◆ **Given entries**
* * * * *
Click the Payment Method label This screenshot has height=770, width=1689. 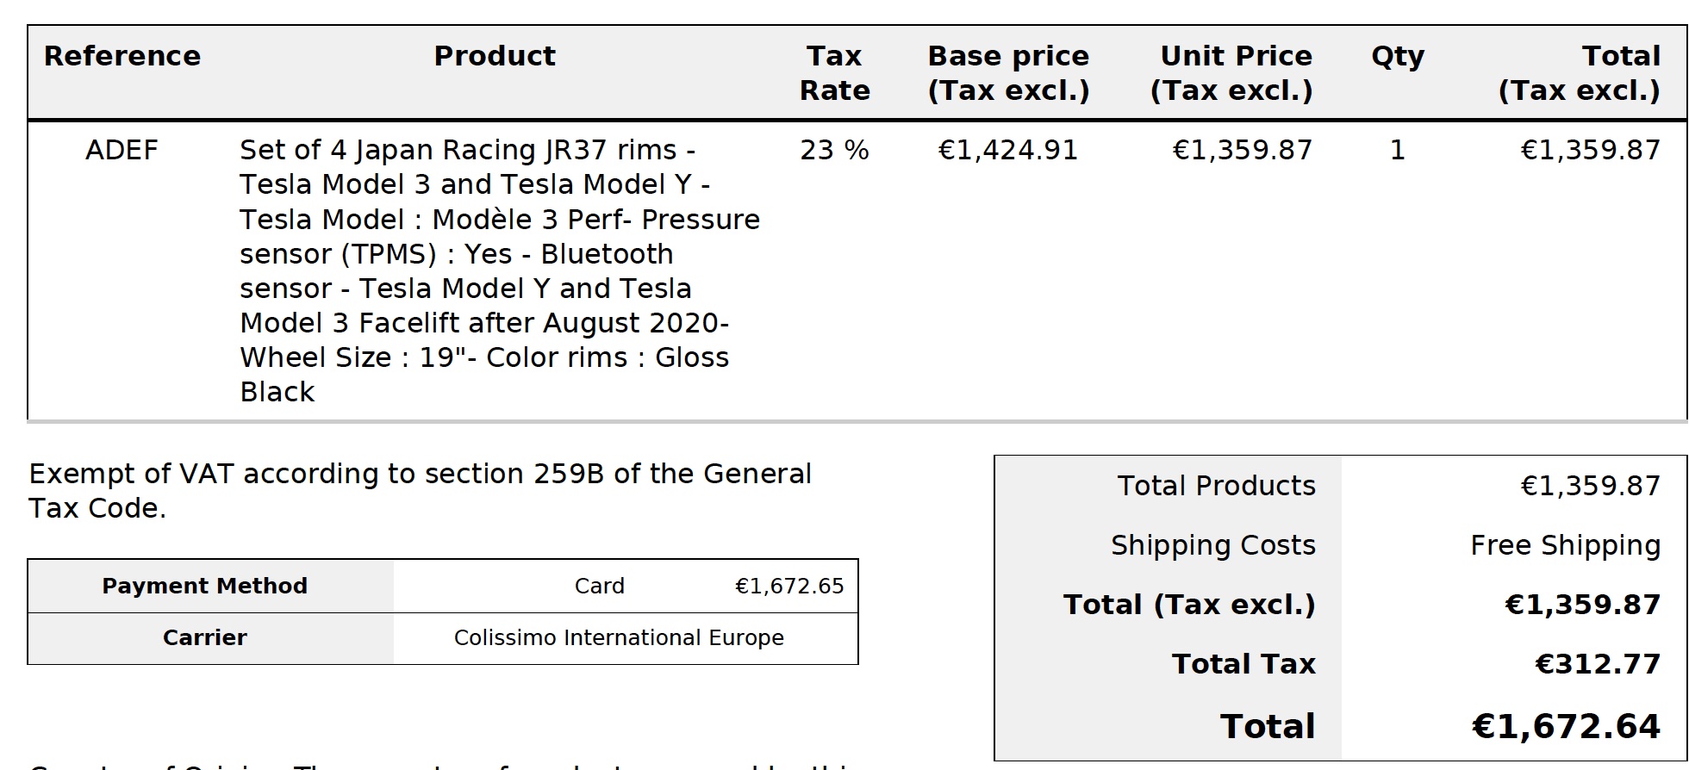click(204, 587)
* * * * *
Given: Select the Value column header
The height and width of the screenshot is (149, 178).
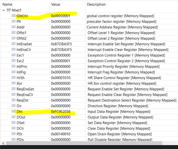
* * * * *
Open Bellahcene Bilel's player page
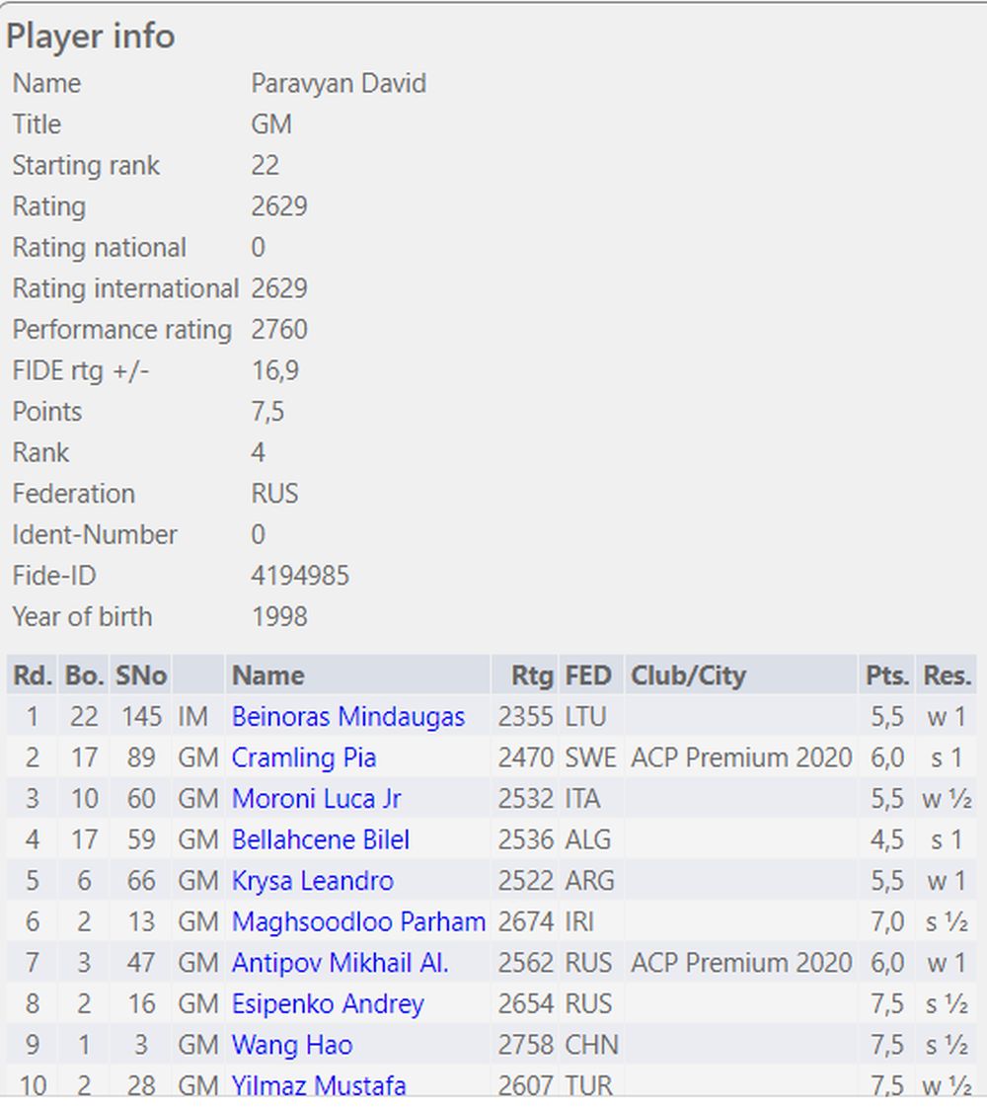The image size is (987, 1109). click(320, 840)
* * * * *
◆ **Task prompt**
Retype exactly the lines of the data above that fall between the line with "Given: Select the Value column header" and the line with "The height and", inclusive, and add nothing.

◆ **Output of the task**
Given: Select the Value column header
The height and width of the screenshot is (149, 178).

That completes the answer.